Actions, Objects, and Context
Nouns
Nouns describe things: objects.
- The noun itself carries some description of the thing: “rabbit”
- That description can be extended through adjectives: “dark rabbit”
Nouns have a limited context. They give you a concept of a thing at a particular snapshot in time. Without more context, they are limited.
Think of full sentences:
- car
- What does this mean? It doesn’t convey much information without more context.
- If you Google “car”, you get a lot of very broad results – but does it help you solve your problem?
- move car
- Full context, assuming a car can move. Grammatically limited, but gives a broader idea.
- You can Google “move car” and it gives very specific, contextually useful results.
Verbs
Verbs describe an action.
- The verb itself carries some description of some degree of change or ownership: “hopping”
- That description can be extended to give you a different resulting action: “quickly”
Verbs have a limited context.
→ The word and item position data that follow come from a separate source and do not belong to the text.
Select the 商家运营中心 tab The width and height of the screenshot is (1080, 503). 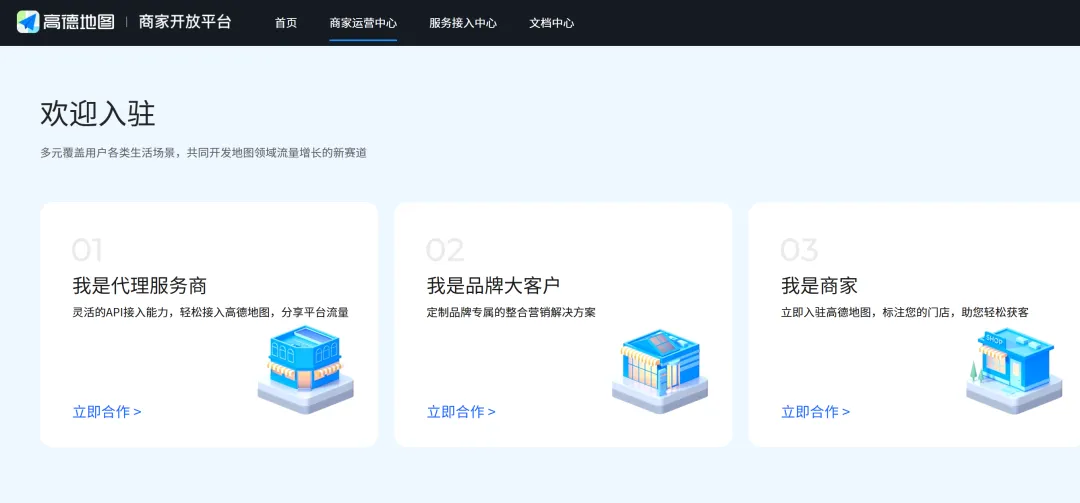point(363,23)
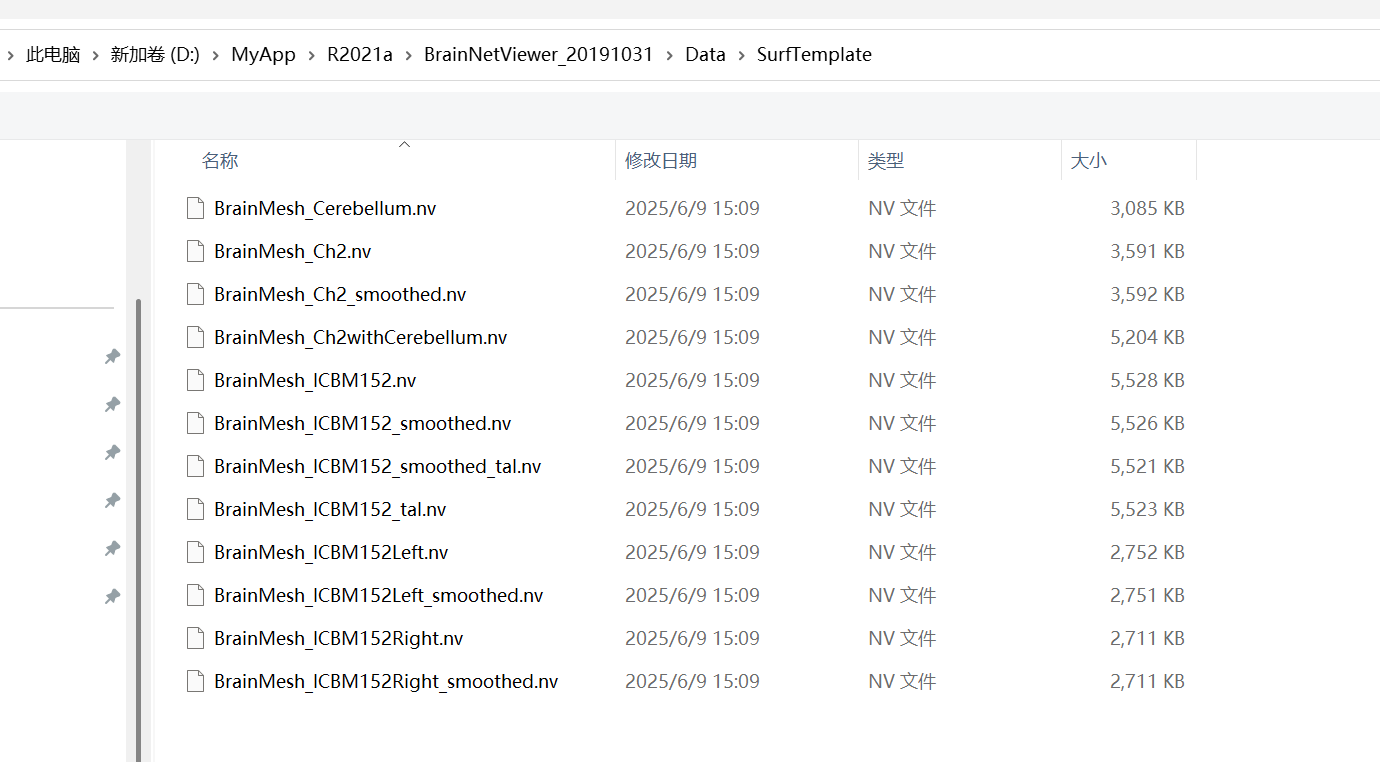This screenshot has width=1380, height=762.
Task: Sort files by the 修改日期 column header
Action: [661, 160]
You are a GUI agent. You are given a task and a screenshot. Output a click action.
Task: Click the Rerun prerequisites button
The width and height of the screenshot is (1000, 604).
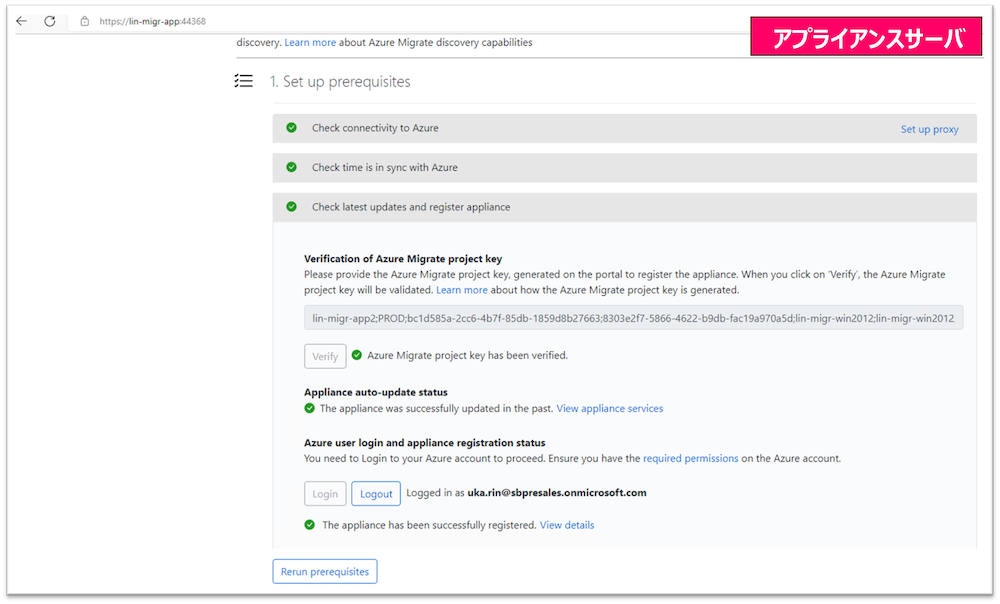coord(324,572)
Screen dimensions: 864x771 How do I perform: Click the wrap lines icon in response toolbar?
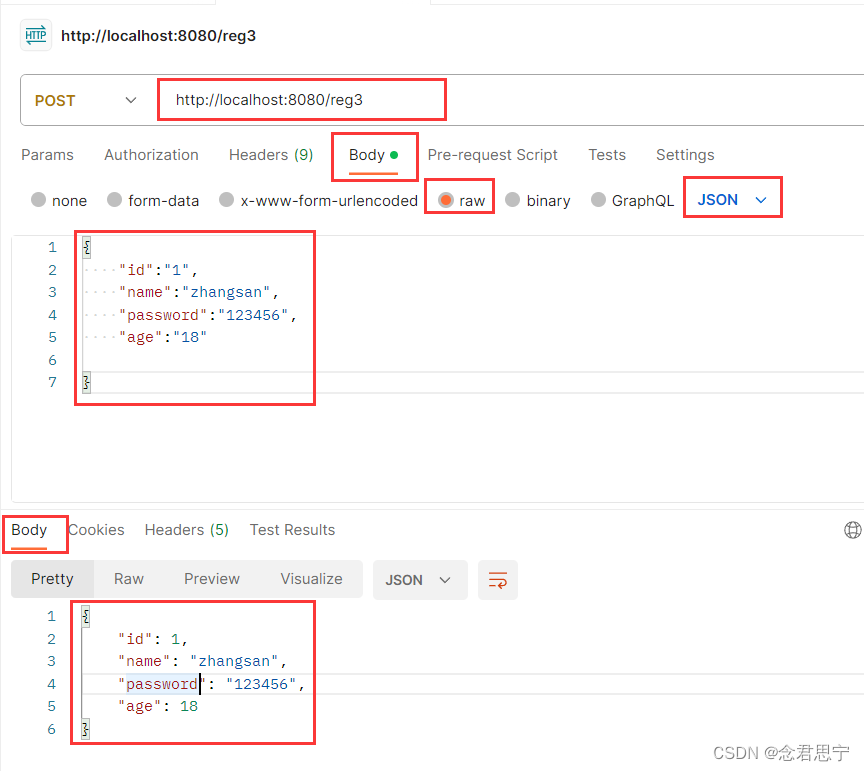497,579
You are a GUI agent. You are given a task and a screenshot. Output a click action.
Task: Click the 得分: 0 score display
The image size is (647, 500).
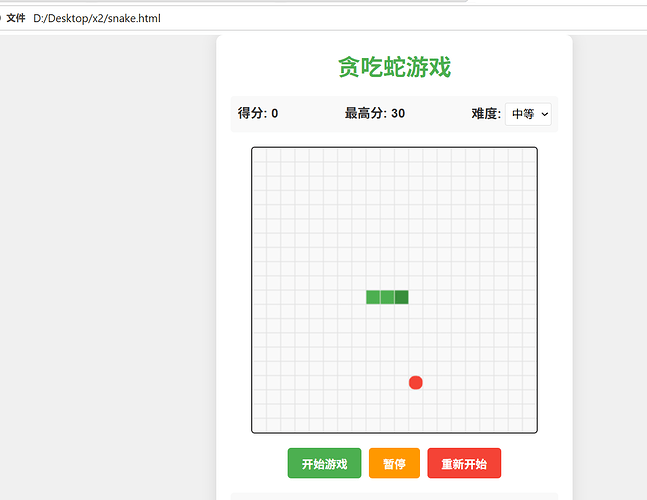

They give you a concept of an action being performed. But, they don’t tell you what the action is being performed on.
Think of full sentences:
- move
- Some context, but move what?
- move car
- Full context, but the verb can be applied to many different nouns.
Context
Context provides the missing link that chains together nouns and verbs – objects and actions.
- An object describes the state of something, but a static state is of limited use.
- A verb describes some useful transformation, but you don’t know what it’s being applied to.
Context can also be chained to further describe the full environment.
“dark rabbit hopping quickly uphill”
- Gives a broad description of the environment.
- Note how most of the context describes modifications of the action.
- “rabbit quickly” doesn’t make sense.
- “dark rabbit” gives a sense of identification, to pick out an object from a crowd.
- “rabbit uphill” gives a sense of position in space, but little else.
- “hopping uphill” gives you a more focused description of what’s going on.
- It provides an action, a sense of position, and carries implications for how that action is performed.
- “uphill” can mean both a position at some point in time, as well as a modification of how the “hopping” action is performed.
What Does All This Word Play Have to Do with Software?
Verbs describe a series of functional operations, or transformations that are taking place. Nouns describe a state of an object at some point in time.
When you’re developing software, which of these two you choose to focus on will have major implications on the form of your code.
You can think of verbs as Declarative Programming. (AKA functional programming)
You can think of objects as Object Oriented Programming. (AKA imperative programming)
Objects are useful things, but they don’t make sense as a group unless under certain contexts:
- car, rabbit, mouse – these objects are interesting on their own, but together as a group, they don’t make much sense.
- car, car, car – this provides a little more context; we know we’re talking about a collection of cars. But it’s the action we perform on the collection itself that is usually the interesting part.
In code, this might look like:
List<Car> cars = new List[] { car1, car2, car3 };
Actions ultimately mean nothing without an object to perform the action upon, but they can be combined in interesting ways:
- paint move smash – we don’t know what object we’re acting upon, but this gives the sense that we’re painting something, moving it, then smashing it. All we need is an object to apply to the chain to get an interesting result.
- We can apply the same set of operations to many different objects, if we like: cars, boxes, or rabbits (poor rabbits!)
In code, this might look like:
Paint(obj); Move(obj); Smash(obj); // or, if each operation returned an intermediate result: obj.Paint().Move().Smash();
Which looks more like a useful piece of code to reuse in a library? The list example itself would need to be converted to an action to be reused (e.g., “GetListOfCars()”).
Conclusion
Both actions and objects are important. But, approaching design as different kinds of actions that can be applied allows you to leverage and reuse the same code to perform many different tasks – standard libraries are usually designed from an actionable perspective, which is what makes them so powerful. Objects tend to only be specifically interesting at their start and end point of a transformation – the particular snapshots in time that you really care about.
Another way to think about it is that objects describe a static state, but actions are required to both build an initial state and to perform transitions between states.